There, we caught the train to Rome Termini, where we got a taxi to Trastevere, to the Piazza in Piscinula.  From there, we walked a block to our B&B, Arco del Lauro.  This was very nice, except that early that evening, the toilet flush mechanism, which had been partly inoperative, completely broke, and they couldn't get it fixed that night, so we had a choice between letting the toilet run constantly, or turning it off entirely.  We alternated between the two, as need required.

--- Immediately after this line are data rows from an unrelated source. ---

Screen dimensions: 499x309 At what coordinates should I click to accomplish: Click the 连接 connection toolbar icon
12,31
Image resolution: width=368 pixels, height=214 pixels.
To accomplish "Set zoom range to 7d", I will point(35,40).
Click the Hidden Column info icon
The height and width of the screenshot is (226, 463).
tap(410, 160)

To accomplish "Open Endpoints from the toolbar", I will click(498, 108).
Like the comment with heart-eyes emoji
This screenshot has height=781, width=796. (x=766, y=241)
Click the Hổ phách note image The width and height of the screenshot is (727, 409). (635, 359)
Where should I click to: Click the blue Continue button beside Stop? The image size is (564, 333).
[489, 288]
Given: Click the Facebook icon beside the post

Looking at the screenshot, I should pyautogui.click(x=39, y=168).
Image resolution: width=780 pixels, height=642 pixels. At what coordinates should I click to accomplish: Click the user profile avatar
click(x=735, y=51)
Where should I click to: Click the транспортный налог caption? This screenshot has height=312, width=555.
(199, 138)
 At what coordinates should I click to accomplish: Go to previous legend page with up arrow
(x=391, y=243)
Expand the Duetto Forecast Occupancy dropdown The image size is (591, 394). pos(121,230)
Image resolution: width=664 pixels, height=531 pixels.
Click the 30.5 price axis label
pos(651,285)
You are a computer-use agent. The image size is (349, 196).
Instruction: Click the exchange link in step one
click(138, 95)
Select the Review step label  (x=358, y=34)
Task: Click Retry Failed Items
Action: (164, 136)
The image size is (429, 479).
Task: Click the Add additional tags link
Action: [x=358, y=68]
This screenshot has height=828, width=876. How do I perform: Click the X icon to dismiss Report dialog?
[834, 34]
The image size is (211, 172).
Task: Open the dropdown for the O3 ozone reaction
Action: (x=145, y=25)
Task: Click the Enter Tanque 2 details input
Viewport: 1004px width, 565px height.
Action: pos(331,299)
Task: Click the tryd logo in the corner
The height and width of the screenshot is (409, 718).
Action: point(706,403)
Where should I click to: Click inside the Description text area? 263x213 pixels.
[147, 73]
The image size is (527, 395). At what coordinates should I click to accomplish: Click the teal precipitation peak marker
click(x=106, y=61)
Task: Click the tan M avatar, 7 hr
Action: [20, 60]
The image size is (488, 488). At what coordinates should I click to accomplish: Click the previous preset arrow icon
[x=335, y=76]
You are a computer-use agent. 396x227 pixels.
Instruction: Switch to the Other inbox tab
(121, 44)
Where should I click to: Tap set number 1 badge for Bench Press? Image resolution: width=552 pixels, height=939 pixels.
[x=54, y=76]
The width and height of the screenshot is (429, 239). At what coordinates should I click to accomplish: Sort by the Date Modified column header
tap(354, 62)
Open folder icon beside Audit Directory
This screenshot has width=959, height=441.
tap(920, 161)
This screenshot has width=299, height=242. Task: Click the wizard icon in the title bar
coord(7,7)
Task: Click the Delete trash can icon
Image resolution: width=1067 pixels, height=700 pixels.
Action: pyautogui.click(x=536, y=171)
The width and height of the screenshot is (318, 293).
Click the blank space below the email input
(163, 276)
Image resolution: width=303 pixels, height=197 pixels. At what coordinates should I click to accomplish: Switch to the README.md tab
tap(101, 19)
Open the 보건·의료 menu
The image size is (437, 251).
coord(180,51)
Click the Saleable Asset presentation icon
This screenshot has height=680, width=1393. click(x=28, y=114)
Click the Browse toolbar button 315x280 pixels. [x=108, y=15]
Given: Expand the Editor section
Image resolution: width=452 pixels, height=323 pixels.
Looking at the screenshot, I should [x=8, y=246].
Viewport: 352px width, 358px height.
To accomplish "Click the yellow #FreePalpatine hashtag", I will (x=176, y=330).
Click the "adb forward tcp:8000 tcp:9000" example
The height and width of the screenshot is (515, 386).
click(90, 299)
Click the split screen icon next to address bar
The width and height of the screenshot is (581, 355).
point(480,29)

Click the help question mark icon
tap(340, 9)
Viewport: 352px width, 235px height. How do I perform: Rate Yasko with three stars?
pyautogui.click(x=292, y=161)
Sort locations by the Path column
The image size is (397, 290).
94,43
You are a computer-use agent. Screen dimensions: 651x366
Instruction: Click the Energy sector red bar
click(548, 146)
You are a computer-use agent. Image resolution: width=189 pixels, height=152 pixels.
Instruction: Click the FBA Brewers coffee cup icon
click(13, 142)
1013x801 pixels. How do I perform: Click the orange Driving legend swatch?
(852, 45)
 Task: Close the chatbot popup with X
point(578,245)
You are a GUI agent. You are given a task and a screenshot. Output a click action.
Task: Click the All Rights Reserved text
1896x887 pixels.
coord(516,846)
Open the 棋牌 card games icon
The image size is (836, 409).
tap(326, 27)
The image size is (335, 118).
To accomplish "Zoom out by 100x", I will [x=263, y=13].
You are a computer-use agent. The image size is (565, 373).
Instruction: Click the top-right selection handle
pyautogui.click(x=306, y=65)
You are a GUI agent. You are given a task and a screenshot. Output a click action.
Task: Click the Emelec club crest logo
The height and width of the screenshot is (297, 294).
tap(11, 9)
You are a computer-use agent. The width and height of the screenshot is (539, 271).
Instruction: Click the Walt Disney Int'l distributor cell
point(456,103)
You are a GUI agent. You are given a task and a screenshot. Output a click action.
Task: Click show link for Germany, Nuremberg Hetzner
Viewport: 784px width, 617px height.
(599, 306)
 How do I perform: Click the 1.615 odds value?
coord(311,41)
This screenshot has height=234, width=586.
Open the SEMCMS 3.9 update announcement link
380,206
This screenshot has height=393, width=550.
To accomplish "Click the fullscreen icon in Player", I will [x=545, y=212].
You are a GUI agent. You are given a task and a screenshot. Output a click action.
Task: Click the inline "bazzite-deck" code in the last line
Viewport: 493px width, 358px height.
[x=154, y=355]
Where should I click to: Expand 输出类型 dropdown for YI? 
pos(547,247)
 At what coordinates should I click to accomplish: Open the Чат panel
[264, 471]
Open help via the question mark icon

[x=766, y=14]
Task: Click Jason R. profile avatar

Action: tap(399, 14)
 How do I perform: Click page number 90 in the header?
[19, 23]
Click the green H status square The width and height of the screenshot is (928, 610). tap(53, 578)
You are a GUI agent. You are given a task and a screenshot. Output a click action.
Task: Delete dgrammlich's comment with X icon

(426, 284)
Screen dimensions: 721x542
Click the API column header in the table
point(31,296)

But first, we did some sightseeing.  The woman at Arco del Lauro had suggested gelato at a gelataria on the Tiber Island, so we went there--very good.  On the island, we also visited the Church of San Bartolomeo, which had a number of shrines to modern martyrs.


The woman at Arco del Lauro had also suggested going up the Gianicolo (Janiculum) hill, to the Garibaldi statue, for the view.  On the way there, we stopped in at Santa Maria in Trastevere, believed to be the very first church dedicated to Mary.  This was my second-favorite church of the whole trip (first, again, being the Duomo in Ravello).











We continued up the Gianicolo, taking the shortcut up the steps to San Pietro in Montorio, then past the Acqua Paola fountain (under repair), and eventually finding our way up to the Piazza Garibaldi, with its equestrian statue of the hero and a terrace giving a view over the city.  From another side, the dome of St. Peter's was visible. Then we headed back to our room. 

We had dinner at a restaurant, Dar Sor Olimpio al Drago, with a lot of Guide Routard stickers in the window--to Mary Joy an even more infallible evidence of restaurant quality than a Lonely Planet recommendation. Very good.